Why were there no signs beforehand to gently alert me of my diversion? And if there is a path we’re meant to follow, then why let me stray off it at all?

And most importantly: How could something that felt so right have been so wrong?

But the truth is that there were signs. I just hadn’t heeded them. People we ran into kept giving us ominous warnings of the road ahead. And they weren’t just the normal messages of “two females on the road, alone? Be careful.” Those warnings are to be expected. No. These were different. Each person prefaced their warning with a claim that it was being channeled from above or that, for one reason or another, they felt pulled to tell us to be careful in that moment. And each time they warned us of imminent danger, not just the generic things people say. Not only that, but just 1-2 weeks before the accident, I saw a goldfinch attempt to flit from my side of the road to the other. Soon after its take off, though, a truck (I don’t know what kind, but something tells me it may have been a 1500 Ram) clipped it and it fell to the side of the road. I immediately parked next to it and inspected it to see if it was still alive and if there was anything we could do to help it. When I did, I noticed that it was bleeding from its left wing. I didn’t know what to do other than to try to comfort it, so I poured some water into my cupped hands and allowed it to drink and then laid it as far from the road as possible in hopes that other birds would eventually come to its aid. Being a witness to this accident dampened my mood the rest of the day, but I ultimately accepted that things like this happen all the time and there unfortunately wasn’t much I could do to stop it. 

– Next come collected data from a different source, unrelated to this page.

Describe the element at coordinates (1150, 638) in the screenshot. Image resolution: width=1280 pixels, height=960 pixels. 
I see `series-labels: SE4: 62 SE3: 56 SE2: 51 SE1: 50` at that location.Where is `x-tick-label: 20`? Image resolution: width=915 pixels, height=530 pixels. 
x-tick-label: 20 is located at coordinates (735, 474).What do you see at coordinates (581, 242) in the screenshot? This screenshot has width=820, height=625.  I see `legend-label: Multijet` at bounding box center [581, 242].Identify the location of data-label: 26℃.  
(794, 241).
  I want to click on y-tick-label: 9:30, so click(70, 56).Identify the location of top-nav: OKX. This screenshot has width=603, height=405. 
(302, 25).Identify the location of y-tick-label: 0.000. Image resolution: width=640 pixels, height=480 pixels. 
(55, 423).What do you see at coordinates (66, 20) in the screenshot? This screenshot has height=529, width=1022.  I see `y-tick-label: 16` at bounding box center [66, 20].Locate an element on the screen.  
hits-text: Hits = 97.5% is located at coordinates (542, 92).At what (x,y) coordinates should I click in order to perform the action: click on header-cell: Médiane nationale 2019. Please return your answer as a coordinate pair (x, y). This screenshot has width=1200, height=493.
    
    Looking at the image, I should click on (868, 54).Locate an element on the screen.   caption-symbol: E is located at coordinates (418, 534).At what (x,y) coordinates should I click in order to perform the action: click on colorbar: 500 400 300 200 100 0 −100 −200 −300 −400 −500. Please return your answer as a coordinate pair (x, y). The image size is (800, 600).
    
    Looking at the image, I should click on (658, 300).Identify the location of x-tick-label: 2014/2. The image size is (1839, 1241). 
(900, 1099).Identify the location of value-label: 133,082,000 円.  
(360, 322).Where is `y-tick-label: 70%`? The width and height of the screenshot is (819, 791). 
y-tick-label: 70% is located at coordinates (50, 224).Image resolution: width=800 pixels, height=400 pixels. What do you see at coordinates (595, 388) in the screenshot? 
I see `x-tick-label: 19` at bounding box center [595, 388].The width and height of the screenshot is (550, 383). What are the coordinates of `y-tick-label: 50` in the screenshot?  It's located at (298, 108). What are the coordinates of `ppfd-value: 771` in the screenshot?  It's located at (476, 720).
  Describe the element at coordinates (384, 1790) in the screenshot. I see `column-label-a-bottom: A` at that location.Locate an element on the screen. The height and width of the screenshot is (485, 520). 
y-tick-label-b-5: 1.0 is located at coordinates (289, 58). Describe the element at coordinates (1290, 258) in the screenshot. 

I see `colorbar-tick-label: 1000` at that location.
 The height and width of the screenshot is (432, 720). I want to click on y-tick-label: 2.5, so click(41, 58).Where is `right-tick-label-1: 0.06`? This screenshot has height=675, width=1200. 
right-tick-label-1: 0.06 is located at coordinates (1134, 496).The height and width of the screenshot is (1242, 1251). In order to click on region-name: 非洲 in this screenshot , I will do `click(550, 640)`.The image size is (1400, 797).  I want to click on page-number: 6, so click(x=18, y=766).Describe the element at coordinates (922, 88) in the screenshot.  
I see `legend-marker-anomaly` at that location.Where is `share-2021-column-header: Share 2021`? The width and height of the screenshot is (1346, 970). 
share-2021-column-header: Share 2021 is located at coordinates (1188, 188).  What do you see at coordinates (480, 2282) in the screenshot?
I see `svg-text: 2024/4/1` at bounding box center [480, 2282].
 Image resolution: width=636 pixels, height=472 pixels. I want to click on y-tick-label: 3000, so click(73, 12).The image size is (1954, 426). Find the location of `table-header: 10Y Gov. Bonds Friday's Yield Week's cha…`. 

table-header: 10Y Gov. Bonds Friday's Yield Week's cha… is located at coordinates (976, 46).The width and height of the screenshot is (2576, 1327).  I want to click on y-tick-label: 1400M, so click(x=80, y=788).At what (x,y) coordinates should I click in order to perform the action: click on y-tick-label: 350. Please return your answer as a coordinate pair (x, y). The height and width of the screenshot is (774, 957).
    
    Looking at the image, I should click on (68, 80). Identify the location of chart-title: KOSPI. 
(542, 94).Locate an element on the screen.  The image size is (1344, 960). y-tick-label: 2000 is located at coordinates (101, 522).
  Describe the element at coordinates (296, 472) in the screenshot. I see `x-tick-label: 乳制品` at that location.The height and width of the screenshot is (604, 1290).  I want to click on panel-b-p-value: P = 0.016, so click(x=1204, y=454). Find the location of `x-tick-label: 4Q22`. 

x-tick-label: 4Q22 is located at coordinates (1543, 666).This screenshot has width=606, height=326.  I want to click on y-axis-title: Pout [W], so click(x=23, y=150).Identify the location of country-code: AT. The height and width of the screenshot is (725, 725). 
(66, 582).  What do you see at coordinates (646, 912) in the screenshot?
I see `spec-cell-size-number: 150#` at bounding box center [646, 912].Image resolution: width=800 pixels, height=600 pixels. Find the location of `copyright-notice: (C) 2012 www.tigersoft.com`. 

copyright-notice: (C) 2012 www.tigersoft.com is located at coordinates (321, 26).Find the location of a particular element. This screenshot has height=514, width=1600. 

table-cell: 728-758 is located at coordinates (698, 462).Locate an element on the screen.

Photo provided by Mark Olsen on Unsplash

Yet the memory of the accident never fully left me. And actually, only while writing this blog did I think to look up if there was any symbolism behind goldfinches. That’s when I found out that dreaming or seeing a bleeding goldfinch signifies that you or someone close to you has ignored a possible source of danger in their life and will soon be in an accident resulting in a critical health condition for months to come (I’m not making this up). Seeing or dreaming of a dead or dying goldfinch is also an omen that foreshadows failure and disappointment, though normally goldfinches remind us to not lose hope when things seem daunting and to wait for things to blow over before you start working on them again (as I should have done when planning the trip). They’re also a reminder to appreciate the little things in life because nothing, including health, is ever guaranteed.